Le dioxyde de soufre a-t-il des effets nocifs quelconques sur l'appareil reproducteur?

Un certain nombre d'études épidémiologiques ont indiqué qu'une exposition au SO2 peut être reliée à des effets nocifs sur l'appareil reproducteur. Cependant, aucune de ces études n'a fourni des données indiquant clairement que le SO2 soit responsable des effets observés. Aucune conclusion ne peut être tirée du peu d'information recueillie chez les animaux.

Le dioxyde de soufre agit-il sur le foetus/bébé avant sa naissance?

Aucune information concernant les humains n'est disponible. Au cours des études chez les animaux, aucun effet tératogène n'a été observé. Cependant, une légère foetotoxicité, manifestée par une réduction du poids à la naissance et des déficits fonctionnels, a été signalées à des doses vraisemblablement toxiques pour la mère.

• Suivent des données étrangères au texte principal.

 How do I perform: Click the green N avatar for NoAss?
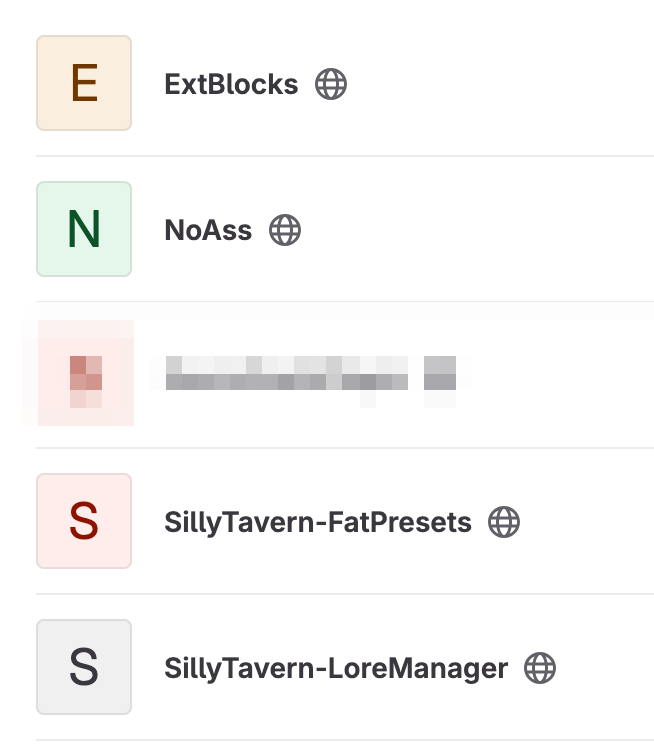pyautogui.click(x=84, y=229)
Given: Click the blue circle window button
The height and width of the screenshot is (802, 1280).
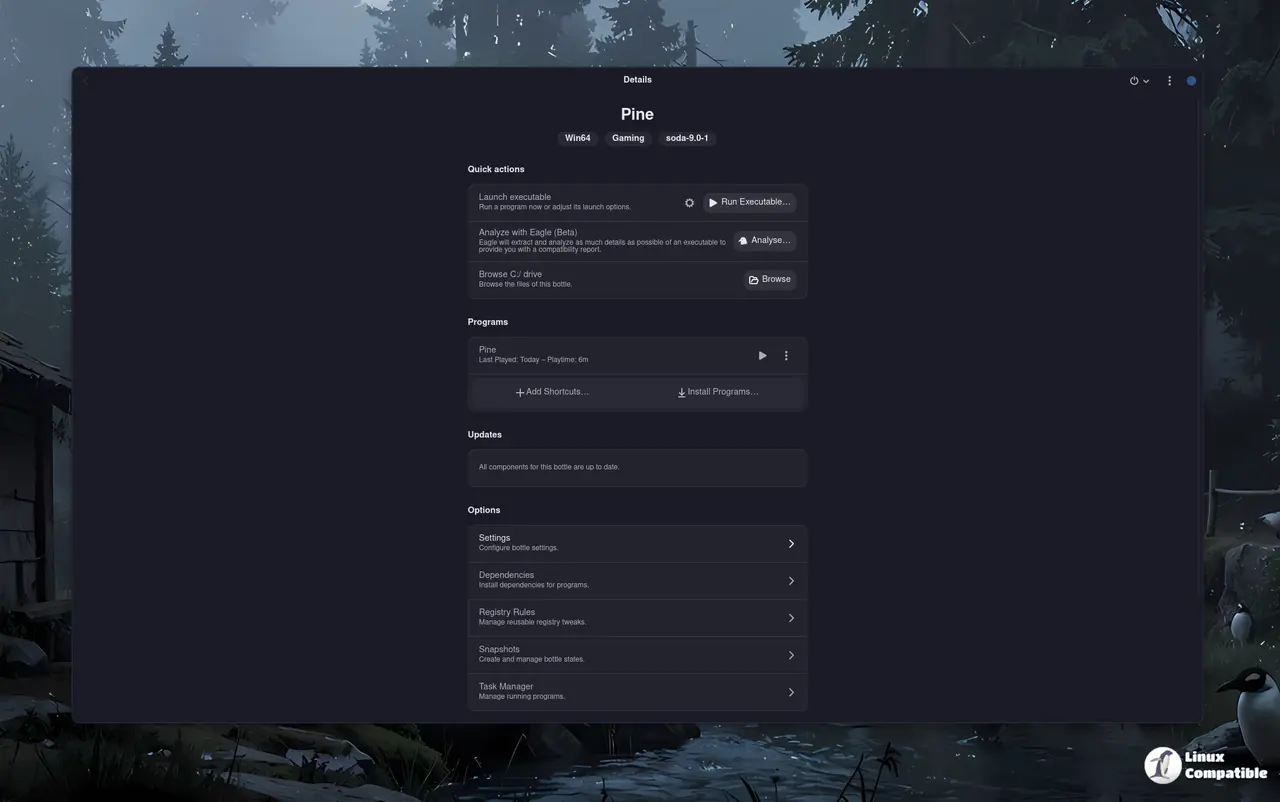Looking at the screenshot, I should pyautogui.click(x=1191, y=81).
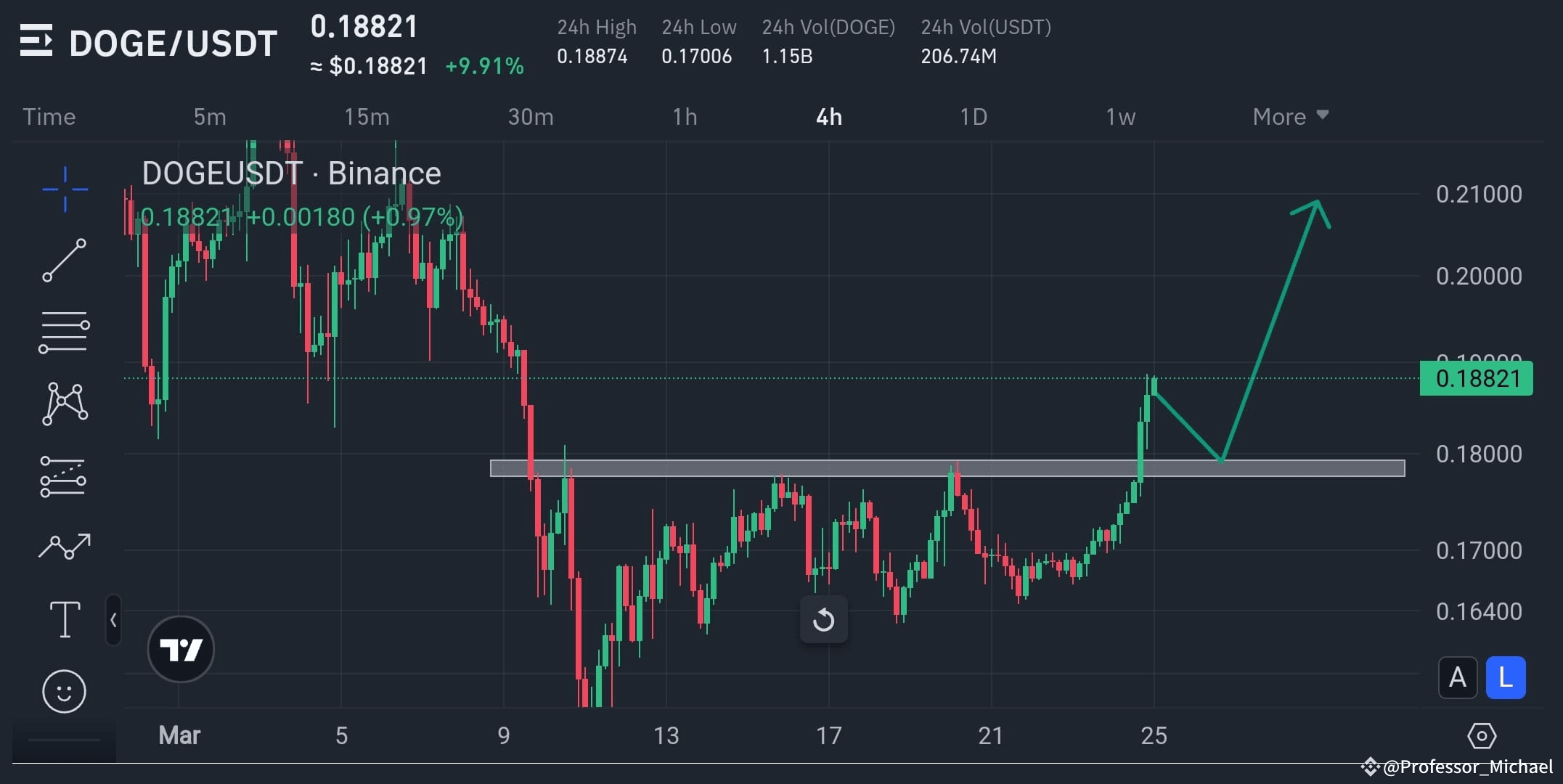The height and width of the screenshot is (784, 1563).
Task: Open the Time interval selector
Action: pyautogui.click(x=48, y=116)
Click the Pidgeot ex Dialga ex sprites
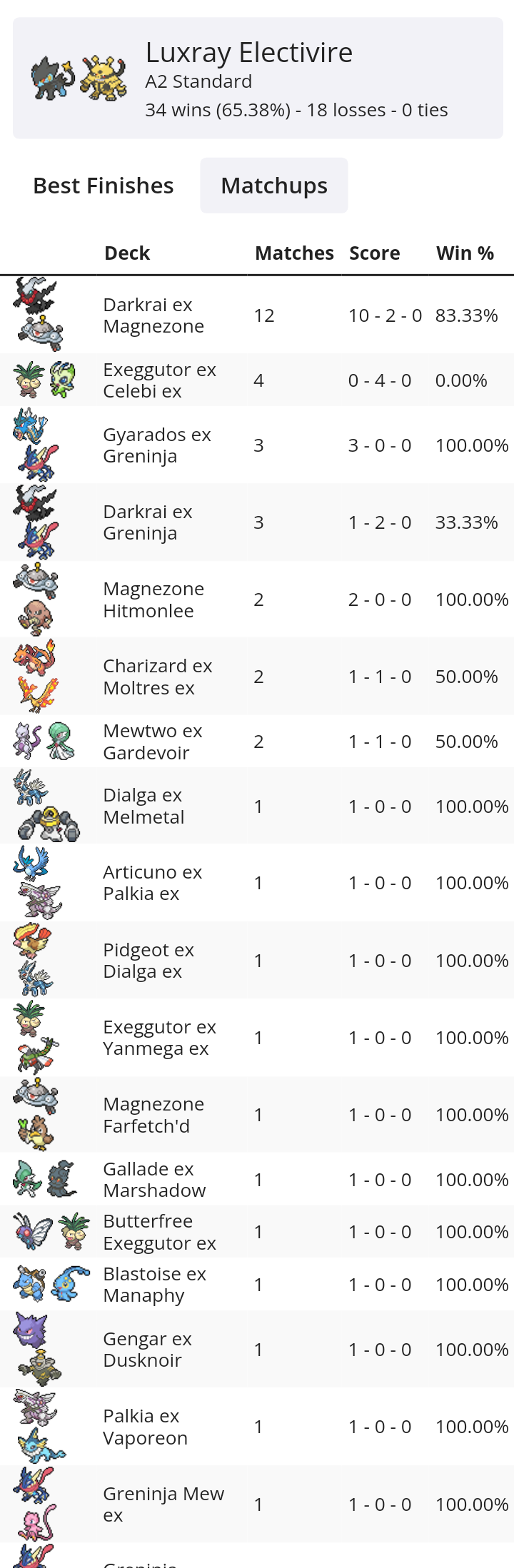 33,960
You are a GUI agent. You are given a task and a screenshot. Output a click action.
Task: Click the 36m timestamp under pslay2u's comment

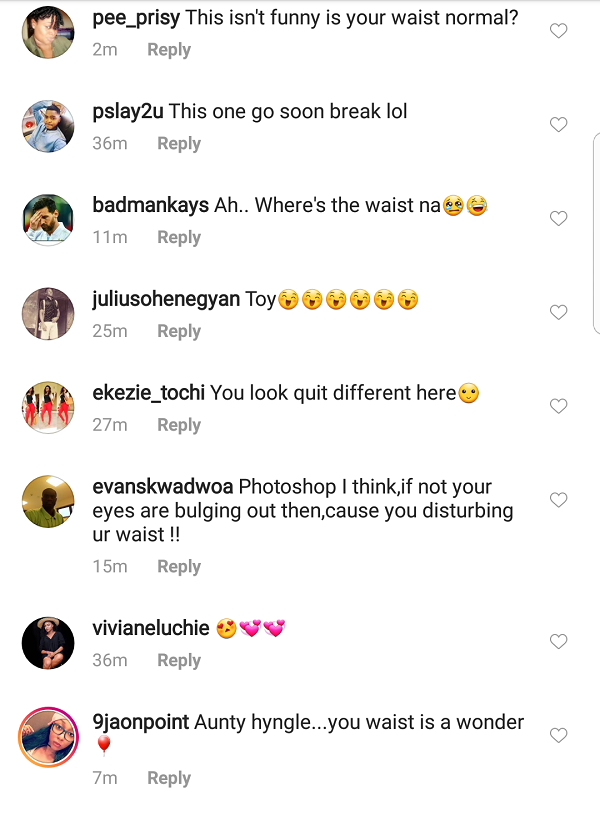110,143
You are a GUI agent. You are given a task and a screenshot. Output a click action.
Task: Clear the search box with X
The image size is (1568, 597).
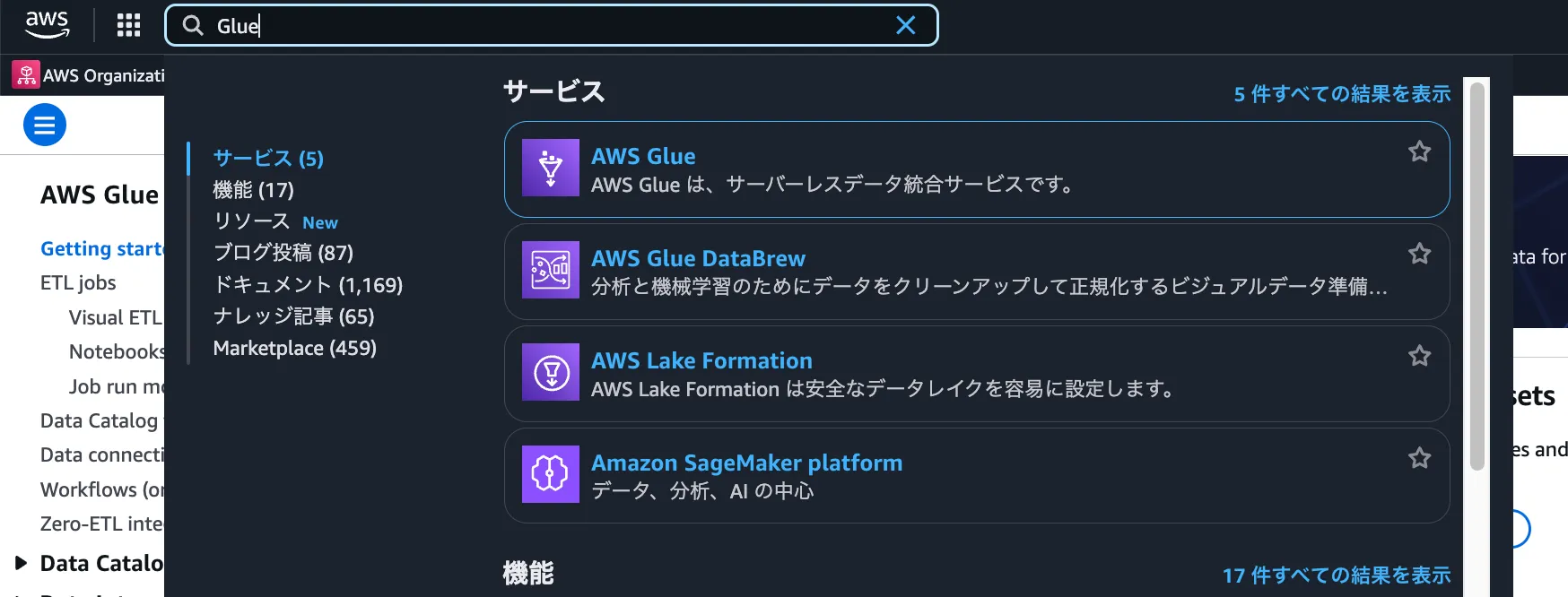pos(906,25)
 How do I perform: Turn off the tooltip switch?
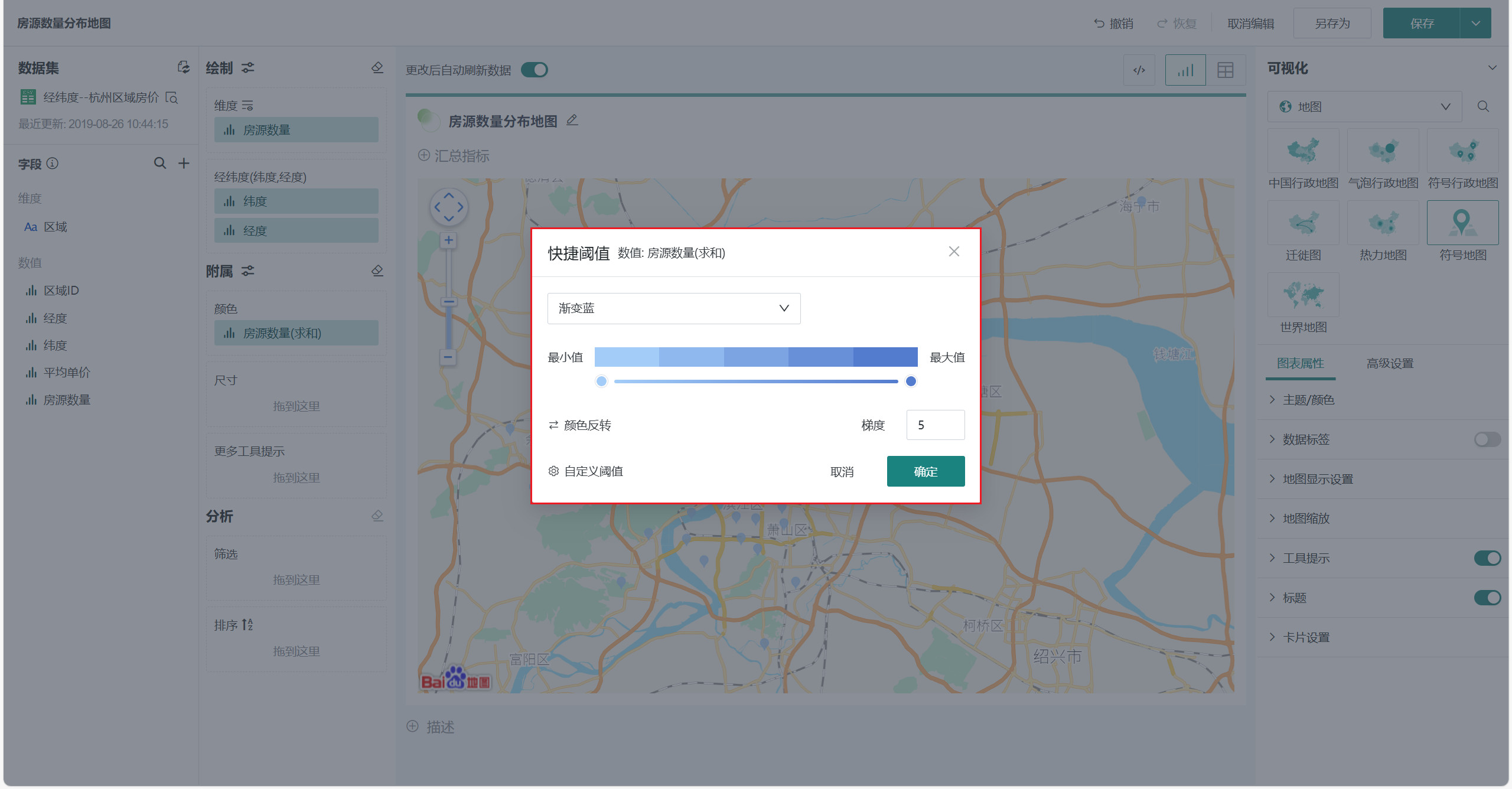click(1487, 558)
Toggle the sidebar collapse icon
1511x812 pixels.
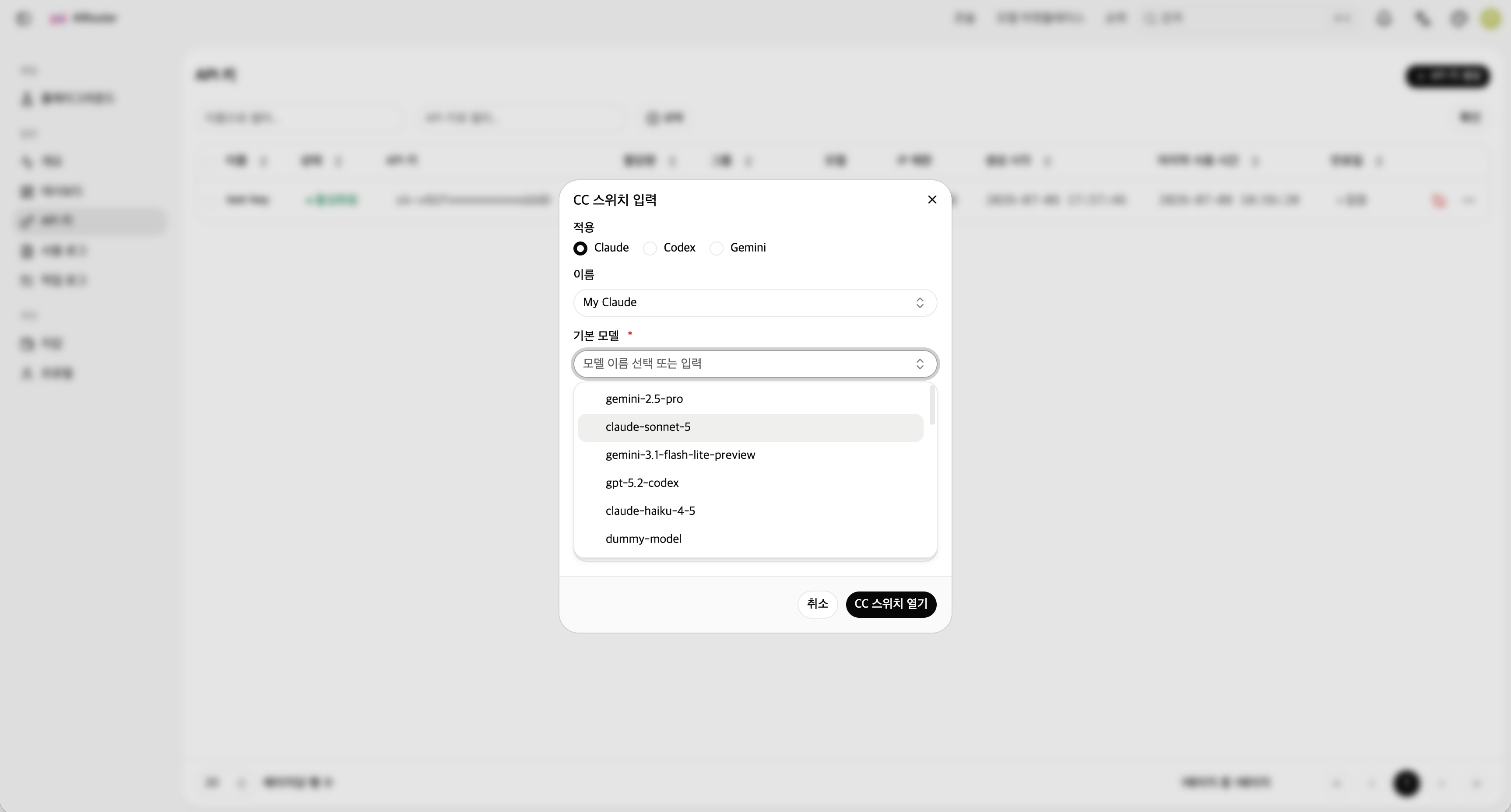click(x=23, y=19)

Le dioxyde de soufre a-t-il un effet de synergie avec d'autres matières (c'est-à-dire : est-ce que les effets ressentis sont plus prononcés que la somme des effets de l'exposition à chaque produit chimique seul)?

L'information disponible n'est pas suffisante. Des études chez l'humain ont porté sur l'observation des effets d'une exposition au SO2 ainsi que d'autres gaz irritants tels que l'ozone et le dioxyde d'azote. Aucun signe concluant de synergie n'a été observé chez l'humain. Des études chez les animaux ont signalé une augmentation de l'action toxique du SO2 lors d'une exposition concomitante à des particules solubles de fer ferreux, et de manganèse et de vanadium.

Y a-t-il possibilité d'accumulation du dioxyde de soufre dans l'organisme?

Le SO2 peut pénétrer dans l'organisme par les voies respiratoires ou par dilution dans la salive. La plupart des études, faites chez l'humain et l'animal, ont démontré que de 40 à 90 % ou plus du SO2 inhalé est absorbé par l'humidité des voies respiratoires supérieures. Il est rapidement transformé en acide sulfureux au contact des muqueuses humides. Le SO2 inhalé est lentement éliminé des voies respiratoires. Une fois absorbé dans le circuit sanguin, l'acide sulfureux est largement diffusé dans tout l'organisme, puis transformé rapidement en sulfites et en bisulfites, qui à leur tour sont oxydés en sulfates et excrétés dans l'urine.